Other Single-Provider Families
Claude Sonnet 4.6, OpenAI gpt-5.4, KAT, LongCat, Gemini, MiniMax, StepFun, Spark, Mistral, ERNIE, and Grok each have fewer models in the current snapshot, so I avoid over-reading family trends. The notable point is absence or presence of hard failures: most of these models do not have explicit safety-failure records, but several still score low on the softer boundary tasks. No explicit failure is not the same as strong safety.

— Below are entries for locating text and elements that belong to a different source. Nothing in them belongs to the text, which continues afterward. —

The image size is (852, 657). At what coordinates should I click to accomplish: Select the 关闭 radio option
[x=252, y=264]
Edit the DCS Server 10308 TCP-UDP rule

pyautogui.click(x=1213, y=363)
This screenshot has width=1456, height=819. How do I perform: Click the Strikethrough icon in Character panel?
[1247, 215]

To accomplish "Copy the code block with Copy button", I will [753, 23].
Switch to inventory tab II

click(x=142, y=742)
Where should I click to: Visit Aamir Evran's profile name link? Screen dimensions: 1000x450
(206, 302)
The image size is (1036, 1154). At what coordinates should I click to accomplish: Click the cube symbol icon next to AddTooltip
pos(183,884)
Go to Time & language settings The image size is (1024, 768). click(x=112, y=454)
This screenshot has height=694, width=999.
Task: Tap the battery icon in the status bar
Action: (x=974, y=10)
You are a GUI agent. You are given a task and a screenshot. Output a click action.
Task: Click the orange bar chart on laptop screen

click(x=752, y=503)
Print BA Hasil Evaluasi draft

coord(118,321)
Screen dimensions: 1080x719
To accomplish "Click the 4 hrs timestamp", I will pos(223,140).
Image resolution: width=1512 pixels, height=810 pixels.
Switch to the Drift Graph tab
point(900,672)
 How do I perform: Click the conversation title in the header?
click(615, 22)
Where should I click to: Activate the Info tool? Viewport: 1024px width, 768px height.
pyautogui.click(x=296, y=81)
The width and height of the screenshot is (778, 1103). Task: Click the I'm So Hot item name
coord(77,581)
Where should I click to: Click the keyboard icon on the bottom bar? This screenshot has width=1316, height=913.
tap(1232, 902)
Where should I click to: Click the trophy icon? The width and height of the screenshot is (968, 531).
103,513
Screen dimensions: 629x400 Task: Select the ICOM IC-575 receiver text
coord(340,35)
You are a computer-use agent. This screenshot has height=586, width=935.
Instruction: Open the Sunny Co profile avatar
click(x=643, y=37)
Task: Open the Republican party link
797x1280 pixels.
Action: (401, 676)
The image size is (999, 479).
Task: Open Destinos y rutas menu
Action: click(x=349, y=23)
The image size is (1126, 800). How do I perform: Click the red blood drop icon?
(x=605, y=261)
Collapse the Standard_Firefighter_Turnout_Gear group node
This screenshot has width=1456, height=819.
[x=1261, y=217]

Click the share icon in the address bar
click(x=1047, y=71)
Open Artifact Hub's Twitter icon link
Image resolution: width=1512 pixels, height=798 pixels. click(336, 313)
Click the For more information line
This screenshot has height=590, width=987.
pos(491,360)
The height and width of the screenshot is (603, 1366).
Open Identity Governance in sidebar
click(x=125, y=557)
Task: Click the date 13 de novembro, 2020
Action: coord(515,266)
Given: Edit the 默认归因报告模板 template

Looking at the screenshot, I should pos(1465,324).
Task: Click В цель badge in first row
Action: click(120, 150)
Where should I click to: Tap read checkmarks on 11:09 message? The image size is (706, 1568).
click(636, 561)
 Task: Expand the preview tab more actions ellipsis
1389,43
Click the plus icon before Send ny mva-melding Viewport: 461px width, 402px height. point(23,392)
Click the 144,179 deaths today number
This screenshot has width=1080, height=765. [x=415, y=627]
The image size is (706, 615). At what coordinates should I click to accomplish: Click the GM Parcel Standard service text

Why Aggregate Safety Can Be Misleading
Here is the key lesson from the current data: a model can be good at privacy reasoning and still fail secret refusal. qwen3.6-flash is the sharpest example. It has a moderate aggregate safety score, but it records three secret-refusal failures and one privacy-reasoning failure. The aggregate number is useful, but the failure type is more actionable.
For live agents, I would separate safety into three layers:
- Policy understanding: the model can explain why a request is risky.
- Boundary execution: the model can refuse, redact, minimize, or escalate during the actual task.
- Consistency under retries: the model keeps the boundary across all three attempts.
Most models are better at the first layer than the second. Very few are consistently strong at the third.
Practical Takeaways
If the agent will touch secrets, credentials, private data, release gates, or operational tools, I would not choose a model by total leaderboard rank alone.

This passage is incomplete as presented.